■ WHAT IS EXPECTED
From the passage about the early Rolling Stones, write out everything from "The best sex: the" down to "George’s ‘homosexuality’. Just sex.", keeping every word and punctuation mark unchanged.

The best sex: the twin threat of androgyny and brutality. Keith, in his fearsome Cuban-heeled Chelsea-boots, was always ready to pile in to protect the fop contingent. Forget Bolan or Bowie; it was Jones and Jagger who first, unaffectedly, refused to toe pop’s gender line. In 1964, they might have been the most beautiful creatures alive. Pouting in frilly shirts, they may have scared the hell out of some of the men, but the little girls and boys understood. This was the future. 2000 light years ahead of Cliff’s ‘asexuality’ or James Brown’s ‘heterosexuality’. Ten years later, still ahead of Bowie’s ‘bisexuality’ and ten more of Boy George’s ‘homosexuality’. Just sex.
What bonded such disparate individuals so closely was an obsession with black American R&B and, during 1963-65, the Stones turned the form on its head. Their first record, Chuck Berry’s “Come On”, is most memorable for introducing the extremity of Jagger’s singing accent. The first great blue-eyed soul shout, there were no Cliff transatlanticisms here. This was the voice of Shitsville, Deep South, USA, but performed with the devious blow-dried flounce of Leonard of Knightsbridge. Next, it seemed as though The Beatles were bent on sabotaging their rivals by donating the pathetic “I Wanna Be Your Man”. No problem. The Stones sabotaged the song to such brilliant effect that they invented punk in the process, The same to-hell-with-the-faders mayhem permeated “The Rolling Stones EP”, while third single “Not Fade Away” saw them closer to the rhythmic African hoodoo at the heart of rock’n’roll than any band before. Black or white.

■ DATASET CONTENT
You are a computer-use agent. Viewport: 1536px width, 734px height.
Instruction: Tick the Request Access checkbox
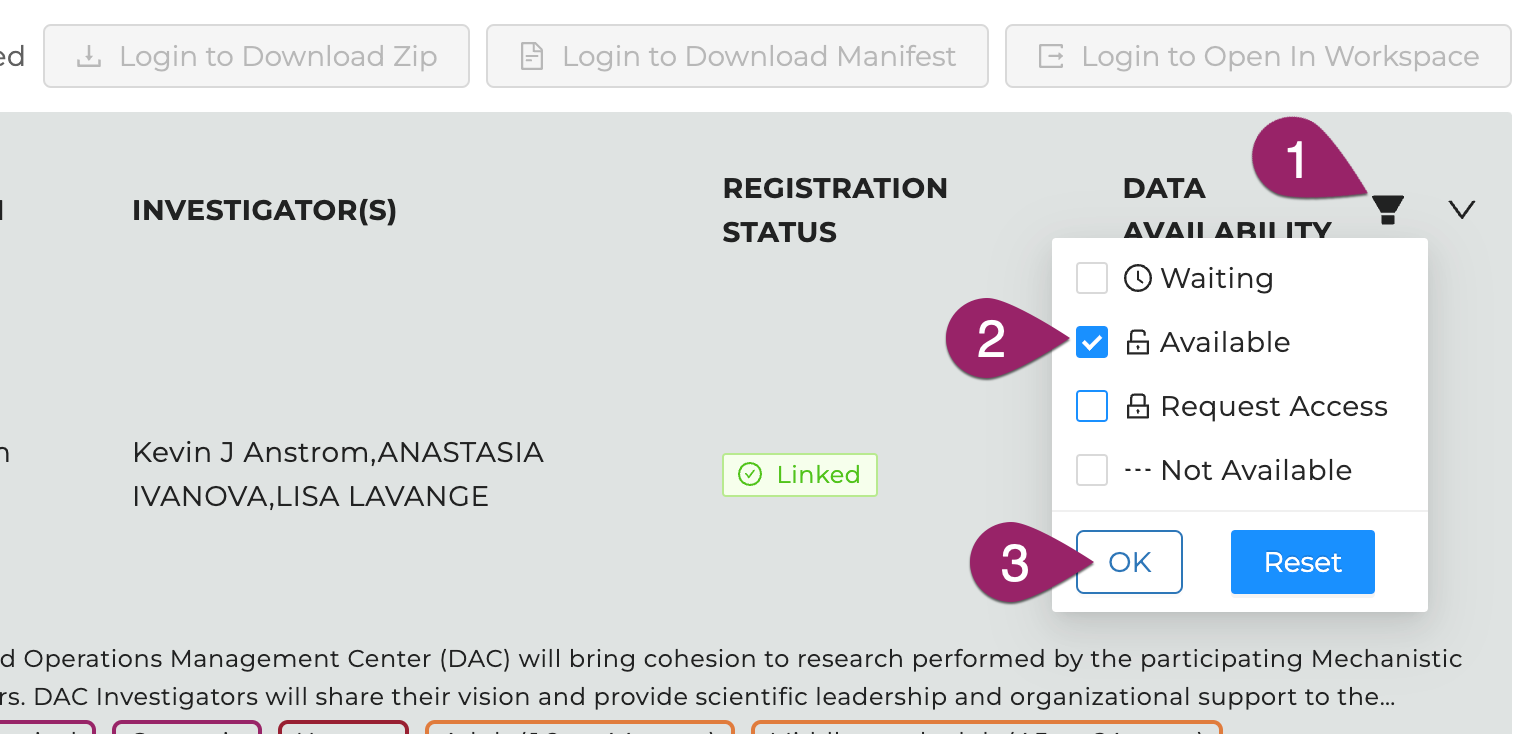point(1092,406)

■ RESPONSE TO THE EXERCISE
The best sex: the twin threat of androgyny and brutality. Keith, in his fearsome Cuban-heeled Chelsea-boots, was always ready to pile in to protect the fop contingent. Forget Bolan or Bowie; it was Jones and Jagger who first, unaffectedly, refused to toe pop’s gender line. In 1964, they might have been the most beautiful creatures alive. Pouting in frilly shirts, they may have scared the hell out of some of the men, but the little girls and boys understood. This was the future. 2000 light years ahead of Cliff’s ‘asexuality’ or James Brown’s ‘heterosexuality’. Ten years later, still ahead of Bowie’s ‘bisexuality’ and ten more of Boy George’s ‘homosexuality’. Just sex.